_Written exercise A_: Does each statement agree with the article on Malaysian expert duties? Answer yes or no for each, quoting the deciding words of the article. (i) The Malaysian High Court had already found, before this decision, that party-appointed experts owe implied duties to the court. (ii) The decision requires experts to ensure their availability to give evidence at trial. (iii) Experts in Malaysian disputes may now be personally sanctioned for failing to testify at trial.

_Extract provided_:
Malaysian High Court implies additional duties for experts

Peter Godwin, Craig Shepherd, Tse Wei Lim and Charlene Kong 

For the first time, the Malaysian High Court has found that party-appointed experts owe implied duties to the court.  It is well-established that expert witnesses owe a duty to assist courts and arbitrators, but this is typically understood as requiring experts to provide their evidence independently and impartially.  The Court’s decision in Linsun Engineering Sdn Bhd v Shin Eversendai Engineering Sdn Bhd expands this duty by further requiring experts to ensure their ability and availability to give evidence at trial.

This is significant as experts in Malaysian disputes may now be personally sanctioned for a failure to testify at trial, a risk which experts should closely take note of.

_Written exercise B_: Rescale the stored records below by writing out every line again, requests included, with each coordinate in the answers multiplied by 1.7 and rounded to a whole number, halves rounded up.

_Stored records_:
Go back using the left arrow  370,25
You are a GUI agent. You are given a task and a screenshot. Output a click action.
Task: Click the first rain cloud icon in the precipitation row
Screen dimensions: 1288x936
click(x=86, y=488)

_Exercise result A_:
(i) No: "For the first time, the Malaysian High Court has found that party-appointed experts owe implied duties to the court."
(ii) Yes: "requiring experts to ensure their ability and availability to give evidence at trial"
(iii) Yes: "experts in Malaysian disputes may now be personally sanctioned for a failure to testify at trial"

_Exercise result B_:
Go back using the left arrow  629,43
You are a GUI agent. You are given a task and a screenshot. Output a click action.
Task: Click the first rain cloud icon in the precipitation row
Screen dimensions: 1288x936
click(x=146, y=830)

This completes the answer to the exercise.